The old, locally integrated approach to trade was fundamentally undercut by the loss of accumulated social and economic capital in 1171 and by the changes in Venetian society that followed it—but it was not yet entirely extinct in the closing decades of the twelfth century. Upon their return to the empire, some Venetians seemingly became deeply enmeshed within Byzantine society once again. Once Venetian jurisdiction in Constantinople was sanctioned by the emperor, Venetian documents attained more broadly recognized legal force, at last allowing us to see some mixed deals first-hand. One such case shows Italians going to a provincial Greek priest for notarial services as a matter of course: a quittance drawn up in Constantinople in 1201 between the Venetian Leonardo Simetecolo and a group of Pisans regarding an advance sale of 34 miliaria of oil in Modone references a previous document drawn up by the Greek priest there, which the Pisans handed over to Leonardo upon completion of their deal.Footnote 134 When in 1196, during yet another expedition against Byzantium, the doge called for all citizens to return to Venice, many chose instead to remain in Abydos, claiming with remarkable frankness that they had the right to think of their own wellbeing and not just of their patria—and so continued the long history of failed ducal appeals to the patriotism of Venetians abroad.Footnote 135 Niketas Choniates, in his account of the events of the Fourth Crusade, mentions that in the days after the conquest, he was staying at the house of his local Venetian friends with their families.Footnote 136 The house had to be evacuated because it happened to be located within the quarter now allotted to the Frankish knights—indicating that it must have been situated quite far from the pre-conquest Venetian quarter (ref. figure 3); Venetians manifestly lived in different parts of the city, mixing with the locals rather than being spatially confined to a separate enclave.

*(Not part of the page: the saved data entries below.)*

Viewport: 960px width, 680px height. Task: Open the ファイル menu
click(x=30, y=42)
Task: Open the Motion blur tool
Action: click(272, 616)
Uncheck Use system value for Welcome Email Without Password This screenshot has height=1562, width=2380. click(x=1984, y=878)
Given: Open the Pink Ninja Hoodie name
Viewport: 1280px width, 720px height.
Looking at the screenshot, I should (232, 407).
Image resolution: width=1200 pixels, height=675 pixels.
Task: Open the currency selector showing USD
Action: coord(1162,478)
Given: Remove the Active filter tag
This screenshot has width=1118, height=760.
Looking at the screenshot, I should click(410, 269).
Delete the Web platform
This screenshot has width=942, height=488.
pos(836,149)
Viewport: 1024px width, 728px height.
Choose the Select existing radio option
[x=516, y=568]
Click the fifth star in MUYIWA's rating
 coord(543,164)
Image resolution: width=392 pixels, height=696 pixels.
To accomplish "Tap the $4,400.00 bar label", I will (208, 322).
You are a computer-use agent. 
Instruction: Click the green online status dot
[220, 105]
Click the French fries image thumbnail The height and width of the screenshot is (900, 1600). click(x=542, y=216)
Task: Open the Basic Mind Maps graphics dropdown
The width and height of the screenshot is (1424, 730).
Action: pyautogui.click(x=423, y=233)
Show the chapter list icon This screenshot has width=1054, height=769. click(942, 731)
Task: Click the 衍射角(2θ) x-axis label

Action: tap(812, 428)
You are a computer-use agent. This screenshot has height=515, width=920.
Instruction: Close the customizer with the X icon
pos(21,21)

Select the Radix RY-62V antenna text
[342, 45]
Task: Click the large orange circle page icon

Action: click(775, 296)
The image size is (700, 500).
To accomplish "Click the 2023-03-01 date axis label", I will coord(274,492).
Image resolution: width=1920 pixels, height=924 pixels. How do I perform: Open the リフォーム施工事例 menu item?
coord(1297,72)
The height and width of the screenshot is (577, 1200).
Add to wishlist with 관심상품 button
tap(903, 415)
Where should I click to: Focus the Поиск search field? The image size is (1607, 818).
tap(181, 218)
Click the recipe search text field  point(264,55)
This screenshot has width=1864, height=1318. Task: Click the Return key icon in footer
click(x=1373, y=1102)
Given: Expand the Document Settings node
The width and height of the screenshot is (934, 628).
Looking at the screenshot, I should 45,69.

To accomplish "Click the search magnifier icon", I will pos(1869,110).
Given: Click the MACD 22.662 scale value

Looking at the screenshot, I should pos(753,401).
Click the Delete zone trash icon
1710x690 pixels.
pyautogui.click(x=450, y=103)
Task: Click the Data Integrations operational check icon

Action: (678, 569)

Figure 3. Western quarters in Constantinople. Map by Isabelle Lewis. (Source: David Jacoby, “The Venetian Government and Administration in Latin Constantinople, 1204–1261: A State within a State [2006],” in Jacoby, Travellers, Merchants and Settlers in the Eastern Mediterranean (New York, 2014), 19–79, 39.)

A New World: Venetian Trade after 1204

The conquest of Constantinople by the Latin armies, among whom Venetians were the most numerous and militarily significant, was a watershed moment in the history of Venice and the Mediterranean—and certainly in the history of Venetian trade. Somewhat paradoxically, despite the extensive geopolitical gains made by Venice in the Eastern Mediterranean in the aftermath of the Fourth Crusade, in some ways Venetian commerce in the thirteenth century became less geographically distributed. Direct political control subordinated overseas territories to an increasingly rigid Venetian political hierarchy, and at the same time, an increased need for military protection discouraged merchants from embarking on independent ventures. In the new political reality, the integrated model of commerce, which had relied on the protection and support of local communities and institutions, became impractical, and merchant investors resident in Venice came to direct all long-distance trade.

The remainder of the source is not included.